How to Build Strategic Control Over Your AI Capability
- Invest in Research Literacy: Organizations that take AI seriously invest in building institutional depth to rigorously study how these systems work, how platform terms evolve, how models are governed, and how data rights shift. This is not about becoming technologists; it is about becoming informed stewards of technological risk and opportunity.
- Approach AI From First Principles: When organizations approach AI from first principles, including mathematics, systems theory, and empirical validation, they gain something far more valuable than efficiency: they gain agency. Their AI capability becomes a strategic asset rather than a vendor-managed feature.
- Build Partnerships With Research Institutions: Tighter partnerships between universities, governments, and industry are essential. This means converting research strength into applied enterprise capability, shaping, governing, and scaling the systems that will define your economy, rather than only adopting tools built elsewhere.
- Engage With Frontier Models While They Evolve: Creating value and managing in fast-moving environments requires more than implementing emerging technologies once they are mature. It requires engaging with them while they are still evolving and collaborating more directly with the companies and labs developing frontier models.
For Canada specifically, the stakes are especially high. Canadian researchers helped pioneer the scientific foundations of modern AI, yet scientific leadership does not automatically translate into economic leadership. Canada has one of the lowest levels of business-driven research and development investment in the G7, with the private sector accounting for roughly 47 percent of total R&D spending. The country produces breakthroughs but too rarely turns them into lasting commercial advantage.

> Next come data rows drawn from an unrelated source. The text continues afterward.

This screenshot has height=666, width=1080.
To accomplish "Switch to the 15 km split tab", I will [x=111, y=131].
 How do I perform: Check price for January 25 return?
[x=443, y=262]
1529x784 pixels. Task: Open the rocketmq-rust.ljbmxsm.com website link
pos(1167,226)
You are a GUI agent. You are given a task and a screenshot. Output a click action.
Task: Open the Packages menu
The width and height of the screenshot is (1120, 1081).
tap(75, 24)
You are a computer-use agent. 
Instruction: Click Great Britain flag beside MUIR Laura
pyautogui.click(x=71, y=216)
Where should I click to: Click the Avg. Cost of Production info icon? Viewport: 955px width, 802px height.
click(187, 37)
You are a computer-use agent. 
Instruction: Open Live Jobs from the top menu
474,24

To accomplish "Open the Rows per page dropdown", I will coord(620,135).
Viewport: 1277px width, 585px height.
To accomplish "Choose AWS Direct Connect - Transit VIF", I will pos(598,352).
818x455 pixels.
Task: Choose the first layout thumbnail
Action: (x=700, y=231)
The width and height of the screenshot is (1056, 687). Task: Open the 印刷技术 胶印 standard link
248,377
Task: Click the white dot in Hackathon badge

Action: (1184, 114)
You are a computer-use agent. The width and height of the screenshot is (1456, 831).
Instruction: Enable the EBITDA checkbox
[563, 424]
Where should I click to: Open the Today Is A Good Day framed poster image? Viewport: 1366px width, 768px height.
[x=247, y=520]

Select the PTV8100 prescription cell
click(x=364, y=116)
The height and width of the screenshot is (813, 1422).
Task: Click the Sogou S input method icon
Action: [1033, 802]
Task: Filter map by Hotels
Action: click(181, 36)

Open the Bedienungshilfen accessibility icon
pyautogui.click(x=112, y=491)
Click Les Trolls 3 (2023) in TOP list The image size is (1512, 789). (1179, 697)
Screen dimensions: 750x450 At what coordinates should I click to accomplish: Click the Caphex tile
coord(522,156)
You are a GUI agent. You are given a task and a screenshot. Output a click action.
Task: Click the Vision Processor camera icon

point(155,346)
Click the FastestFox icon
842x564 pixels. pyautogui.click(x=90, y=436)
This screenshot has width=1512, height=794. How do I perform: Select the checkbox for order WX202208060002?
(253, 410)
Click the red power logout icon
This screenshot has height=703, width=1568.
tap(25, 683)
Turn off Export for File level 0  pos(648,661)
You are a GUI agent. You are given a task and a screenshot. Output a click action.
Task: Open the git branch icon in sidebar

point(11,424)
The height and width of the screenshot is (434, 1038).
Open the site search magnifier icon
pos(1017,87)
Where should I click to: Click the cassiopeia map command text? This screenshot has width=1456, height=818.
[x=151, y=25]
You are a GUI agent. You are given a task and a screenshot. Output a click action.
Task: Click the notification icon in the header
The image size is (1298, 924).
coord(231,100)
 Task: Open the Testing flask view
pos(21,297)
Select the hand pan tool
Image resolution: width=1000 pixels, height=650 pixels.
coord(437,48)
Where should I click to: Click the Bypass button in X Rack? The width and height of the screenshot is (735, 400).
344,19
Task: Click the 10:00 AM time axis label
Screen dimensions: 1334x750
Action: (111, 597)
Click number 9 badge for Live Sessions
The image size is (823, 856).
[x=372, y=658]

"In a market moving at this speed, surface-level adoption is easy. Serious understanding is harder, but it is the difference between leading transformation and being shaped by it," noted Dr. Andrew Forde.
Dr. Andrew Forde, Head of AI Research, KPMG Canada
Financial institutions managing risk in markets that move at machine speed, health systems serving aging populations with constrained workforces, and energy companies making decades-long infrastructure decisions in an era of geopolitical instability all require more than implementing emerging technologies once they are mature. They require leaders to move upstream: to invest in research literacy, build internal technical depth, collaborate more directly with frontier model developers, and ensure their own data, talent, and governance structures are positioned to shape outcomes rather than simply absorb them.
The fundamental question facing business leaders today is not whether to adopt AI, but whether to understand it. If businesses simply consume the systems shaping their future, they will not be building that future; they will merely be living in it, renting the intelligence necessary to build it along the way. And renting intelligence is a risky way to run a business.